Amid the flurry of short, light Christmas novels that appear this time of year as surely as holiday sales, don’t overlook one by a somewhat unlikely author: Orson Scott Card, Greensboro’s much-honored author of science fiction.
I’m not usually a fan of science fiction. All the males in my family have admired Card’s “Ender’s Game,” but I never got around to reading it. My closest encounter with Card came years ago when he was the speaker — an outstanding one, as I recall — at a graduation I attended at the N.C. School of Science and Math in Durham.
Whether you are, like me, someone who would usually give this book a pass because you don’t read science fiction, or you are someone who would grab it up because you like Card’s other works, it’s best not to come to “A Town Divided by Christmas” with preconceptions.
Instead, just read it for what it is. You’ll be in for a treat.
Delilah Spunk, usually known as Spunky, is a post-doc in economics at a big research university. Elyon Dewey is a post-doc in genetics. Spunky is aptly nicknamed and engaging. Elyon is a whiz with math and statistics, but a complete dud when it comes to social skills. He’s also an atheist.
Both young scholars are wondering if they will ever find lasting jobs where they can put their Ph.D. educations to good and lucrative use.
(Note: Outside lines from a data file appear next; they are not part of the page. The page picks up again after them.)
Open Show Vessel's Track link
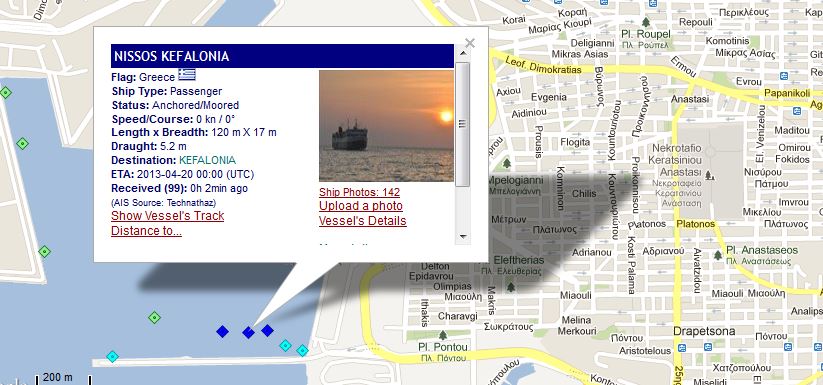This screenshot has width=823, height=385. coord(167,216)
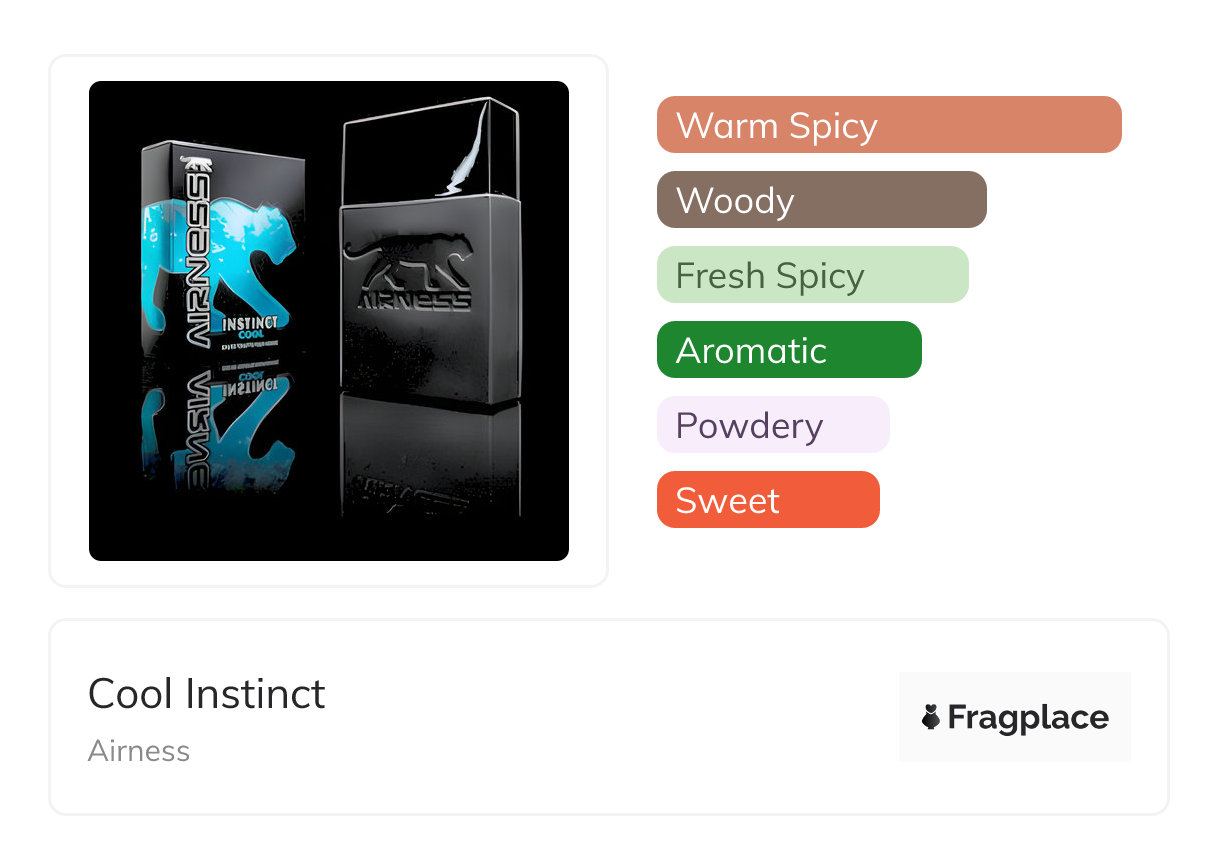
Task: Click the embossed AIRNESS text on the bottle
Action: point(414,300)
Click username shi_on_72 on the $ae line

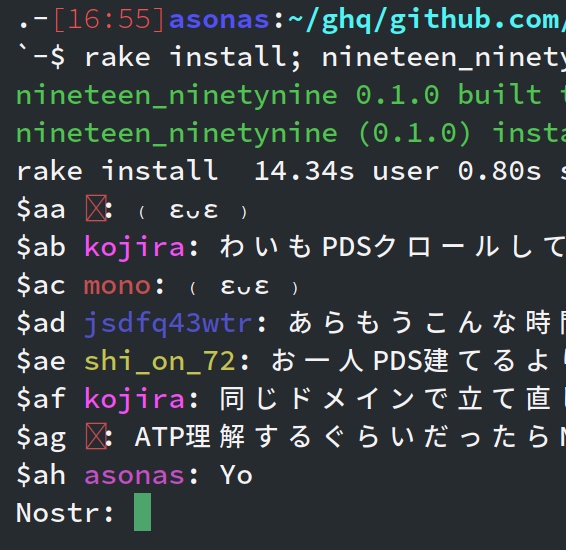[x=160, y=362]
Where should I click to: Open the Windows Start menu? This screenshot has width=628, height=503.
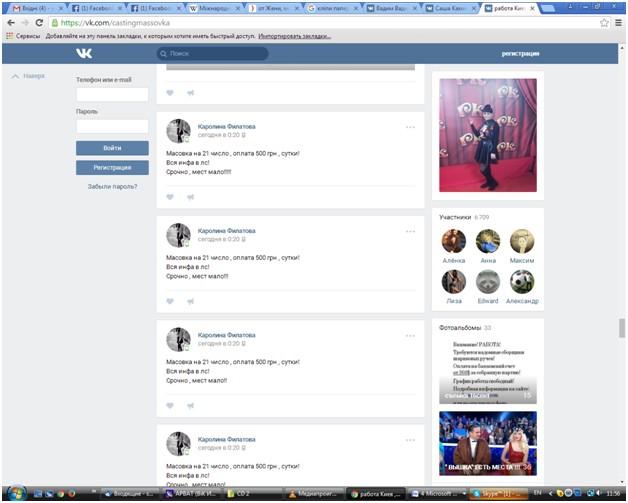click(14, 493)
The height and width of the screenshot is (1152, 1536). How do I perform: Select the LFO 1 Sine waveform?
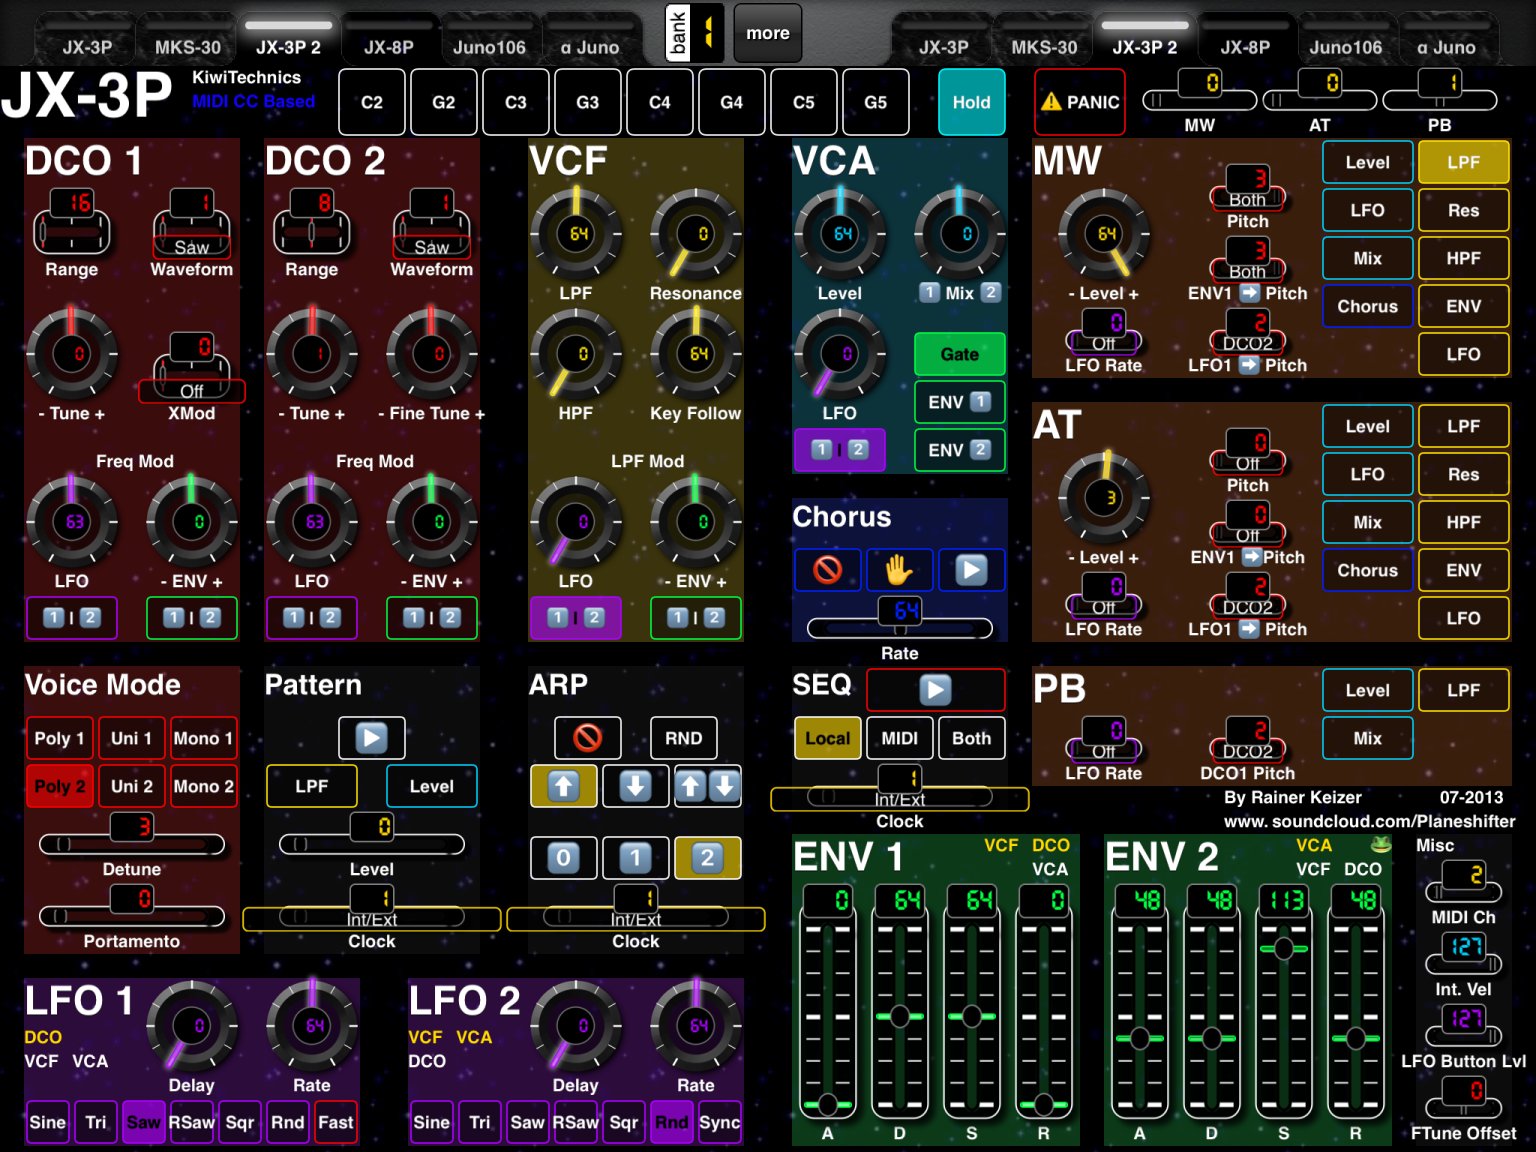pyautogui.click(x=47, y=1122)
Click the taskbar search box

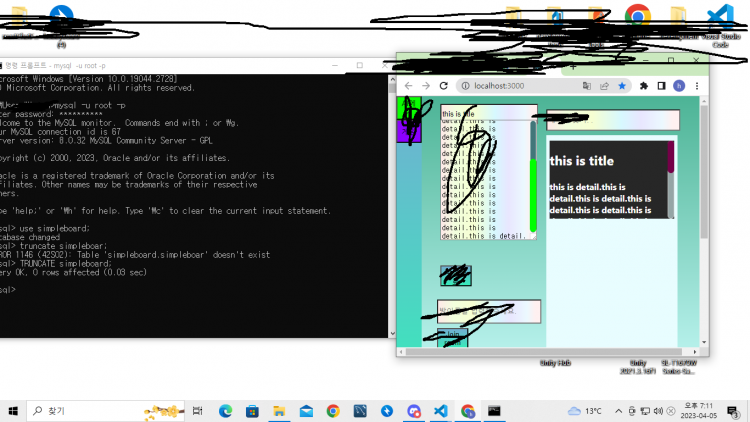90,411
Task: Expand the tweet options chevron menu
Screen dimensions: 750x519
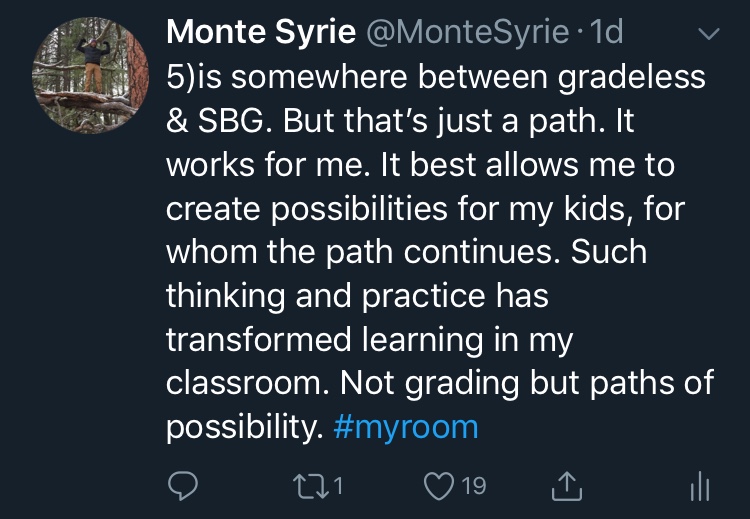Action: click(x=708, y=34)
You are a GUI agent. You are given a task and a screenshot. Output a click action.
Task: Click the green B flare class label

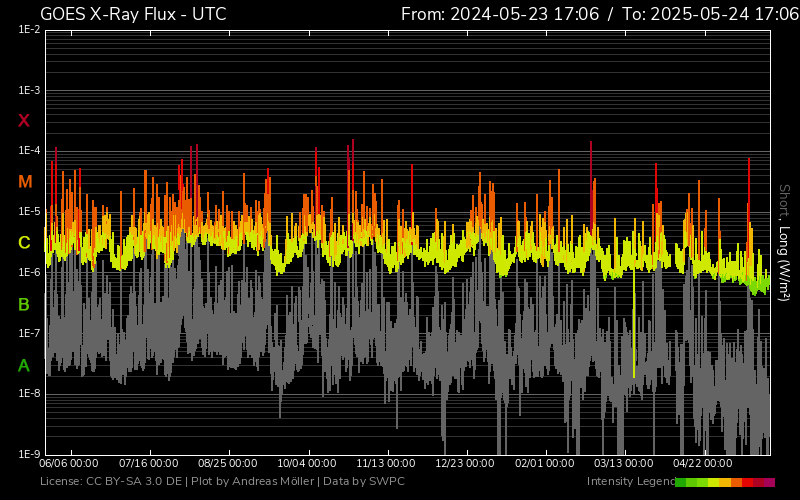point(24,304)
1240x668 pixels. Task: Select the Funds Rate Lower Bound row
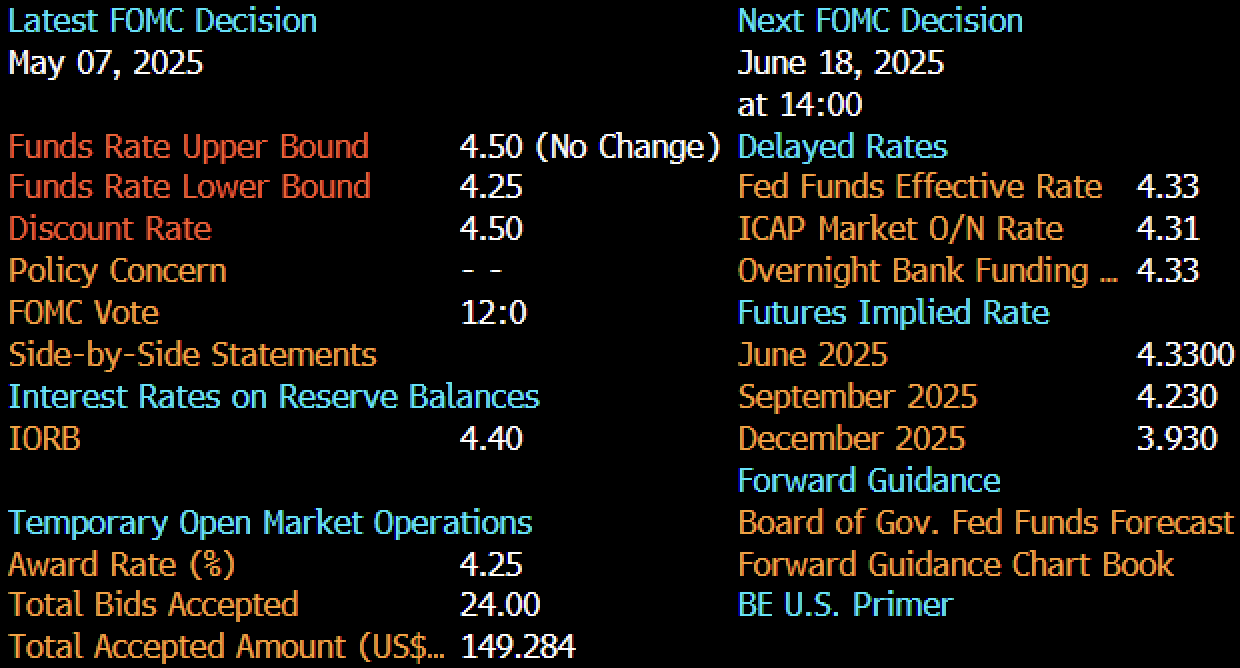190,187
The two are dispatched by a senior professor, who mostly specializes in winning grant money, to the small town of Good Shepherd in the North Carolina mountains to spend an indefinite amount of time studying genetic patterns. The idea is to determine whether there is a “homebody marker” that predisposes people to stay in their native community or at least return to it early in life, before their second child is born. Spunky’s earlier research had identified Good Shepherd as a town with an unusually low percentage of genomes from other places.
In Good Shepherd, they are surprised to find that two churches, both Episcopalian and with almost identical names, face each other across the town square. Spunky and Elyon learn that both have a Nativity pageant at exactly the same time every year. The “dueling pageants” date back nearly 90 years, to a time when there was only one Episcopal church and pageant. Then there were two, and the town’s Episcopalians, who tend to be the leading citizens, have been irrevocably divided ever since.
This being a Christmas novel, there is, of course, a chance of romance, for both Spunky and — surprisingly — Elyon. Elyon’s courtship, especially, yields quite a bit of humor.
There is also the mystery surrounding the feud that split the town, and a good dose of Christmas spirit.
Card doesn’t take himself or his Christmas story too seriously. More than once, there are humorous references to Hallmark Christmas movies, even as it’s obvious that the book would make a fine one. The story is sweet, but not syrupy, and quirky enough to be thoroughly entertaining even if (satisfyingly) predictable.